So I am working on this question but I don't know how to apply the Empirical Rule.
Question: A Cornell University researcher measured the mouth volumes of a large number of men and women and reported that the distribution of the mouth volumes for men is approximately bell-shaped with a mean of 66 cc and a standard deviation of 17 cc. Moreover, the distribution of the mouth volumes for women is also approximately bell-shaped with a mean of 54 cc and a standard deviation of 14.5 cc.
a) Applying the Empirical Rule, what percentage of man has mouth volume over 100 cc or less than 49 cc?
Now this is what I did.
100-66=34 which is 2(17). Thus, 100 is 2 standard deviation to the right of the mean.
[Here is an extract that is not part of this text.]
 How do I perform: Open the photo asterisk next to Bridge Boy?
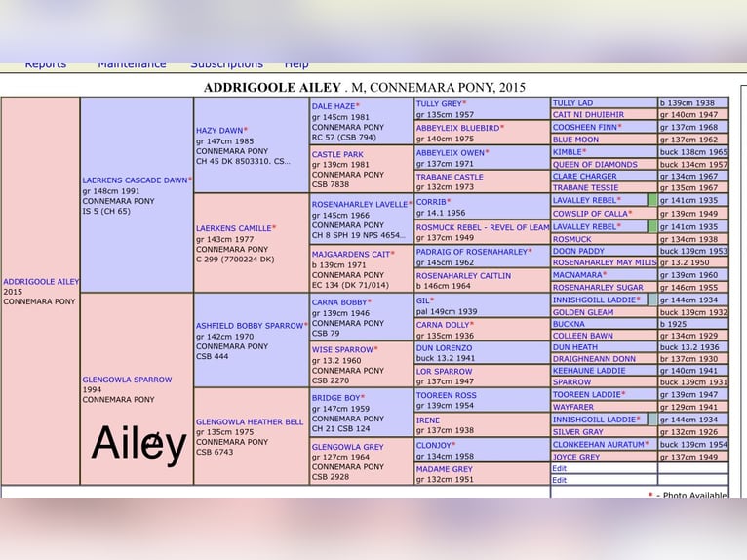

66-49=17 which is 1(17). Thus, 17 is 1 standard deviation below the mean
From here, I don't know which formula to apply to get the percentage that I did for this question. So can someone help me solve this.
Thank you.
The empirical rule can be broken down into three parts: $(1):$ $68\%$ of data falls within the first standard deviation from the mean; $(2):$ $95\%$ fall within two standard deviations; $(3):$ $99.7\%$ fall within three standard deviations.
From $(1)$ and the fact that the Normal distribution is symmetric, it follows that $16\%$ will be above one standard deviation and $16\%$ bellow. From $(2)$ it follows that $2.5\%$ will be above two standard deviations and $2.5\%$ bellow.